**TÂCHE À RÉALISER:**
Actualisez l'extrait de l'arrêt commençant par "L’appel interjeté par" et se poursuivant jusqu'à "pas constitué avocat.", en y remplaçant "prêteur" par "créancier".

**TEXTE DE LECTURE:**
────────

Cour d’appel de Paris, le 19 juin 2025, n°24/06975

Par un arrêt du 19 juin 2025, la Cour d’appel de Paris (pôle 4, chambre 9 A) statue sur un crédit à la consommation souscrit en 2018, réaménagé en 2019, suivi d’impayés ayant entraîné une déchéance du terme. Par jugement du 11 décembre 2023, le juge des contentieux de la protection a prononcé la déchéance totale du droit aux intérêts, fixé le solde dû à 8 325,74 euros, écarté la capitalisation et retenu l’intérêt légal non majoré.

L’appel interjeté par le prêteur critiquait la déchéance des intérêts. Il invoquait la prescription des griefs formels, soutenait avoir vérifié la solvabilité, justifiait la consultation du FICP par un support interne durable, contestait toute exigence de justificatifs au titre de l’article L. 312-17, et réclamait intérêts conventionnels, ou à tout le moins légaux majorés, avec anatocisme. L’emprunteur n’a pas constitué avocat.

────────

**EXTRAITS DES ENTRÉES:**
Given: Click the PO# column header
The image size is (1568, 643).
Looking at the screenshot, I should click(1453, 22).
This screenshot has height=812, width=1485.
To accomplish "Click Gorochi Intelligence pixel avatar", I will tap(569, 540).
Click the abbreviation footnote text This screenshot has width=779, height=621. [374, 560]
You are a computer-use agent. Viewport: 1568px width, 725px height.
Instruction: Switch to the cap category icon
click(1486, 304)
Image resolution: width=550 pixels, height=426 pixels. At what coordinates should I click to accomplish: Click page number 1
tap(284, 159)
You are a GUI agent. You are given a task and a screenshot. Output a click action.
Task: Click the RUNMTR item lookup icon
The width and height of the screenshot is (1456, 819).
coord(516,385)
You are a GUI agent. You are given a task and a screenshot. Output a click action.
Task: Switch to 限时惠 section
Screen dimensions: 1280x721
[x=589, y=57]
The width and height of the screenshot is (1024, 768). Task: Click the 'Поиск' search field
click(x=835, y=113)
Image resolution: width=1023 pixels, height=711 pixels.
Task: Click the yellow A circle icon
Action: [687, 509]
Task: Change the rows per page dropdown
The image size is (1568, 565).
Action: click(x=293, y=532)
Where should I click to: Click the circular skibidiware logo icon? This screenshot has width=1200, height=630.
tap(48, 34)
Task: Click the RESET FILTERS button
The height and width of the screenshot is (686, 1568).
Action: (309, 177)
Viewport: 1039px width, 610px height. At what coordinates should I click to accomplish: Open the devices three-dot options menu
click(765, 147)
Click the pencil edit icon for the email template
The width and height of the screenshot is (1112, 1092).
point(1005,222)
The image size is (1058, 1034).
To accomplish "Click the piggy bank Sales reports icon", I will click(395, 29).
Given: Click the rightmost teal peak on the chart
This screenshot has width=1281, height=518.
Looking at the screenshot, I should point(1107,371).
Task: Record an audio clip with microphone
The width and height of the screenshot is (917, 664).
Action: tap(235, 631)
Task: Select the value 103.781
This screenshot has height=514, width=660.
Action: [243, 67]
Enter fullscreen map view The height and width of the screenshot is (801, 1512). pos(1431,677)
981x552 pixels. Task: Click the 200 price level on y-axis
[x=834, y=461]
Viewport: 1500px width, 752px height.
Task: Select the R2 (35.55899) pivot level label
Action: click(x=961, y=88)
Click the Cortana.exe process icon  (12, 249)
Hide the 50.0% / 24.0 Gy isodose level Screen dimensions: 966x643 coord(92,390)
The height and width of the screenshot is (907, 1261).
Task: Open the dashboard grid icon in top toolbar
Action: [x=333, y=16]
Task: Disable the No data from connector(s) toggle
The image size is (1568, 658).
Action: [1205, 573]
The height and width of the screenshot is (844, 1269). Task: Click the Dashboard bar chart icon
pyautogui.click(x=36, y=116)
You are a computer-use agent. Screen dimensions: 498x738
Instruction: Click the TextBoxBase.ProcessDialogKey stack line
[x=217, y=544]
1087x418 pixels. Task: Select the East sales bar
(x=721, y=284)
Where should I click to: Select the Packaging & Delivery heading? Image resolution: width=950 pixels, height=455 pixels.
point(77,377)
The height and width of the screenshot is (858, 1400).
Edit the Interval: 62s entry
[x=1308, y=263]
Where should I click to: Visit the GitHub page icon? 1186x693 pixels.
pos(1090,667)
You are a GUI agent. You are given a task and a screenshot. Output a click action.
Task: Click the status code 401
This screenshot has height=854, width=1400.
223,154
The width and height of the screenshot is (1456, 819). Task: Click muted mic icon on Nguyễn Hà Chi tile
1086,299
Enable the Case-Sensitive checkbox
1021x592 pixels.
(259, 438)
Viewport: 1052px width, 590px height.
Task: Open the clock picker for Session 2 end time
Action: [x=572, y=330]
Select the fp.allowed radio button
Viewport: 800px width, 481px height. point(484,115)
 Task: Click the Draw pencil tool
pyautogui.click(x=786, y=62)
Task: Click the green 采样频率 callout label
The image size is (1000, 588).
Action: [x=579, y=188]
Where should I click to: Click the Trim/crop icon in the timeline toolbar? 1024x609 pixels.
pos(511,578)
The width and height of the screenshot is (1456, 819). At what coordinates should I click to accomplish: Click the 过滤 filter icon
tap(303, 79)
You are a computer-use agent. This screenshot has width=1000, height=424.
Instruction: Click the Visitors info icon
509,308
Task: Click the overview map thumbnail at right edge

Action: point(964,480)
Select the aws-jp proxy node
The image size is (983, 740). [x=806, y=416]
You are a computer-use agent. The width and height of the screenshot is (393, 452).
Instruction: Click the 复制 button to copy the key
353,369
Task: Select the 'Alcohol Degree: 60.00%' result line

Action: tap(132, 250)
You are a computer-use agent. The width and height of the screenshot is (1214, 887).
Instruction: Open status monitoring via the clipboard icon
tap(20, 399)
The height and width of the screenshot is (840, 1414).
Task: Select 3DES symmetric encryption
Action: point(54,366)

────────

**PROBLÈME RÉSOLU:**
L’appel interjeté par le créancier critiquait la déchéance des intérêts. Il invoquait la prescription des griefs formels, soutenait avoir vérifié la solvabilité, justifiait la consultation du FICP par un support interne durable, contestait toute exigence de justificatifs au titre de l’article L. 312-17, et réclamait intérêts conventionnels, ou à tout le moins légaux majorés, avec anatocisme. L’emprunteur n’a pas constitué avocat.